ŹRÓDŁO =>

BLOGOWE WIEŚCI

BLOGOWE WIEŚCI





W Klanie Burzy

Klan Burzy znów stracił lidera przez nieszczęśliwy wypadek, zabierając ze sobą dodatkową dwójkę kotów podczas ataku lisów. Przywództwo objął Króliczy Nos, któremu Piaszczysta Zamieć oddał swoje ówczesne stanowisko, na zastępcę klanu wybrana natomiast została Przepiórczy Puch. Wiele kotów przyjęło informację w trudny sposób, szczególnie Płomienny Ryk, który tamtego feralnego dnia stracił kotkę, którą uważał za matkę

W Klanie Klifu

Wojna z Klanem Wilka i samotniczkami zakończyła się upokarzającą porażką. Klan Klifu stracił wielu wojowników – Miedziany Kieł, Jerzykową Werwę, Złotą Drogę oraz przywódczynię, Liściastą Gwiazdę. Nie obyło się również bez poważnych ran bitewnych, które odnieśli Źródlana Łuna, Promieniste Słońce i Jastrzębi Zew. Klan Wilka zajął teren Czarnych Gniazd i otaczającego je lasku, dołączając go do swojego terytorium. Klan Klifu z podkulonym ogonem wrócił do obozu, by pochować zmarłych, opatrzeć swoje rany i pogodzić się z gorzką świadomością zdrady – zarówno tej ze strony samotniczek, które obiecywały im sojusz, jak i członkini własnego Klanu, zabójczyni Zagubionego Obuwika i Melodyjnego Trelu, Zielonego Wzgórza. Klifiakom pozostaje czekać na decyzje ich nowego przywódcy, Judaszowcowej Gwiazdy. Kogo kocur mianuje swoim zastępcą? Co postanowi zrobić z Jagienką i Zielonym Wzgórzem, której bezpieczeństwa bez przerwy pilnuje Bożodrzewny Kaprys, gotowa rzucić się na każdego, kto podejdzie zbyt blisko?

ZADANIA =>
1 - Odpowiedz krótko na pytania do wieści o klanach.
(a) Kto objął przywództwo w Klanie Burzy?
(b) Jaki teren Klan Wilka dołączył do swojego terytorium?
(c) Kto jest nowym przywódcą Klanu Klifu?
2 - Wznów wieści o klanach od miejsca, w którym się urywają, i dopisz jeden akapit.
Wykaz nie ma żadnego związku z wieściami o klanach.

PODANE INFORMACJE =>
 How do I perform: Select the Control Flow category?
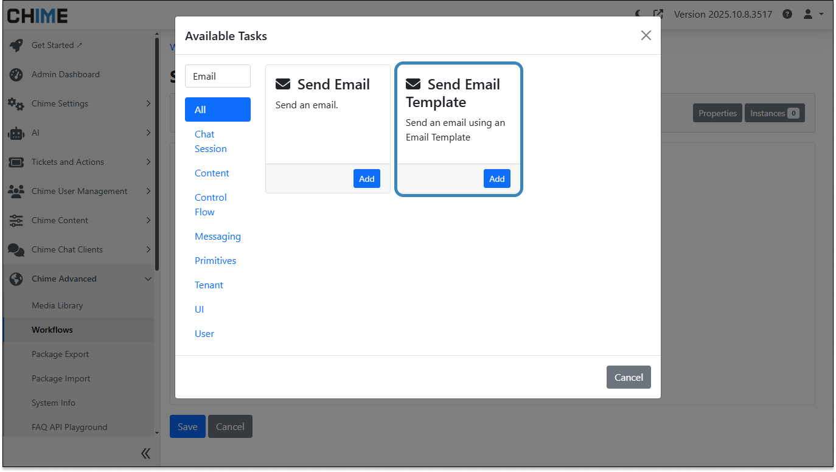211,205
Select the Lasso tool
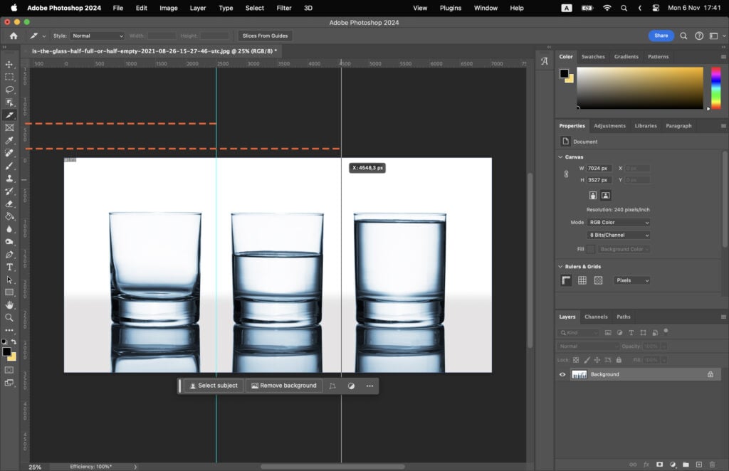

ODPOWIEDZI DO ZADAŃ =>
1 -
(a) Króliczy Nos.
(b) Teren Czarnych Gniazd i otaczającego je lasku.
(c) Judaszowcowa Gwiazda.

2 -
W Klanie Nocy

Ostatni czas nie okazał się zbyt łaskawy dla Nocniaków. Poza nowo odkrytymi terenami, którym wielu pozwoliły zapomnieć nieco o krwawej wojnie z samotnikami, przodkowie nie pobłogosławili ich niemalże niczym więcej. Niedługo bowiem po zakończeniu eksploracji tajemniczego obszaru, doszło do tragedii — Mątwia Łapa, jedna z księżniczek, padła ofiarą morderstwa, którego sprawcy jak na razie nie odkryto. Pośmiertnie została odznaczona za swoje zasługi, otrzymując miano Mątwiego Marzenia. Nie złagodziło to jednak bólu jej bliskich po stracie młodej kotki. Nie mieli zresztą czasu uporać się z żałobą, bo zaledwie kilka wschodów słońca po tym przykrym wydarzeniu, doszło do prawdziwej katastrofy — powodzi. Dotąd zaufany żywioł odwrócił się przeciw Klanowi Nocy, porywając ze sobą życie i zdrowie niejednego kota, jakby odbierając zapłatę za księżyce swej dobroci, którą się z nimi dzielił. Po poległych pozostały jedynie szczątki i pojedyncze pamiątki, których nie zdołały porwać fale przed obniżeniem się poziomu wód, w konsekwencji czego następnego ranka udało się trafić na wiele przykrych znalezisk. Pomimo ciężkiej, ponurej atmosfery żałoby, wpływającej na niemalże wszystkich Nocniaków, normalne życie musiało dalej toczyć się swoim naturalnym rytmem.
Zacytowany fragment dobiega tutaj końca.